Earlier this month, a federal district court in California dismissed relators’ retaliation claims because they rested on an unduly expansive interpretation of 31 U.S.C. § 3730(h). Both the plaintiff bringing the claim (a company) and defendants against whom it was asserted (several individuals) did not fall within the statute’s scope, the court held. United States v. Kiewit Pac. Co., No. 12-CV-02698-JST, 2014 WL 1997151, — F. Supp. 2d — (N.D. Cal. May 14, 2014).
The case arose out of a highway expansion project in Los Angeles jointly funded by the United States and the state of California. Kiewit was the primary contractor on the project. Relators were subcontractors—individuals and their respective companies who supplied materials for mechanically stabilized earth (“MSE”) wall panels. After several wall panels failed, investigations ensued and this case followed. Relators alleged that, among other things, Kiewit falsely certified compliance with MSE project specifications in exchange for government funds, and Kiewit and individual Kiewit employees retaliated against relator SSL, LLC (one of the subcontractors).
The court dismissed the retaliation claims with prejudice. First, the court held that relator SSL, LLC, could not bring a retaliation claim because the statute does not extend protection to non-individuals, or “entity plaintiffs.” 2014 WL 1997151, at *10-11. Relator’s argument was a simple textual one: section 3730(h) allows any “employee, contractor, or agent” to sue, and the ordinary meaning of “contractor” covers SSL. But the court held that the entirety of 3730(h) and its legislative history foreclosed SSL’s broad reading. To begin with, the types of relief available to successful plaintiffs under section 3730(h)(2), like back pay and reinstatement, were all “directed to individual plaintiffs, not entities.” Id. And the legislative history confirmed the point: in adding “contractors” and “agents” to the list of potential plaintiffs, Congress made clear that it merely intended to sweep in persons or individuals who were not technically “employees” but who had a contractual or agent relationship with an employer. Id. “Nothing suggest[ed] it was Congress’ intent also to broaden the retaliation entitlement to entity plaintiffs.” Id.

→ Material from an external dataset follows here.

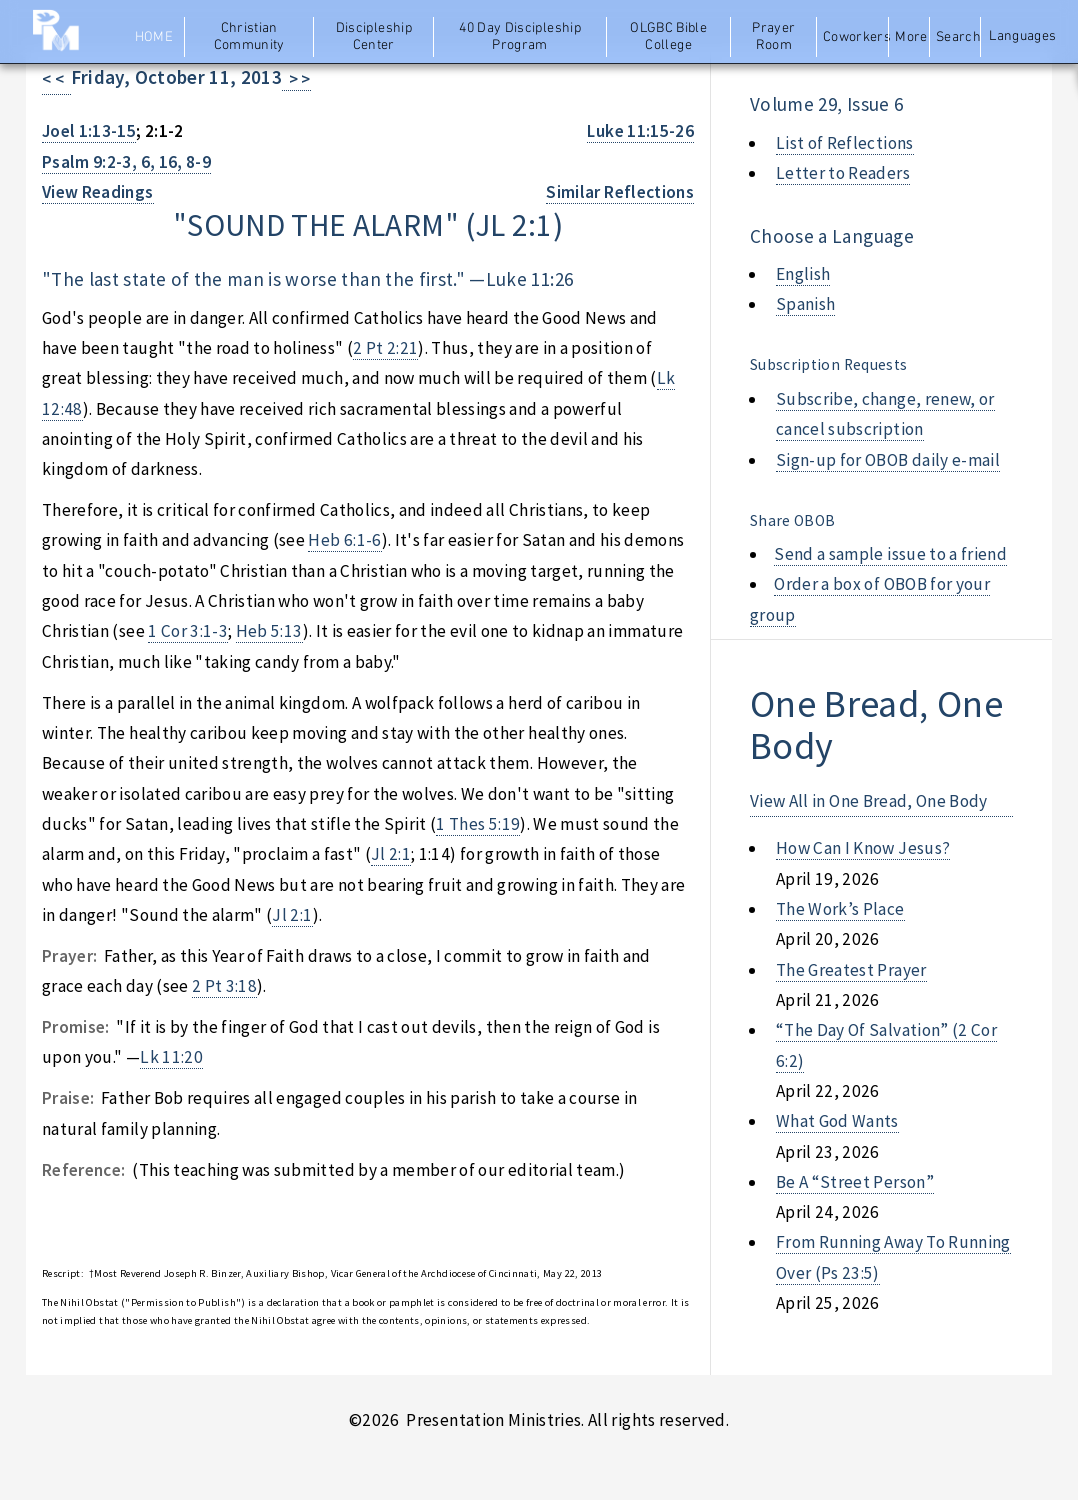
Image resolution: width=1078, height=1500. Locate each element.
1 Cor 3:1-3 (188, 631)
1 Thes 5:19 (478, 824)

The court took a comparably narrow view of who may be sued under the statute. Prior to 2009, section 3730(h) allowed any employee subject to retaliatory conduct “by his or her employer” to sue. Id. at *11. When Congress amended the provision to include “contractor[s]” and “agent[s]” alongside “employee[s],” it simultaneously did away with the reference to conduct “by his or her employer.” Id. Relator argued that this change—and the plain meaning of the current provision—expanded the class of potential defendants to anyone engaging in retaliatory conduct and therefore authorized claims against individual Kiewit employees. Id. Again, the court disagreed. Because the predominant view before 2009 limited liability to the whistleblower’s employer, the court held that Congress would not have overruled that long line of cases and expanded the scope of False Claims Act liability without saying so. Instead, the reason for the deletion was most likely that the provision could no longer refer only to the whistleblower’s “employer” because it now applied to entities with a contractual or agency relationship with the whistleblower. Id. at *12. The court thus concluded that “the 2009 amendment did not expand liability to individuals such as the individual Defendants named here, e.g., coworkers, supervisors, or corporate officers who are not employers, or who lack a contractor or agency relationship with the plaintiff.” Id.
This decision imposes important limits on retaliation claims and may be looked to in future cases, particularly since the court found no case law addressing whether non-individuals can sue for retaliation, 2014 WL 1997151, at *10, and recognized express disagreement with its interpretation regarding putative defendants, id. at *12 n.5.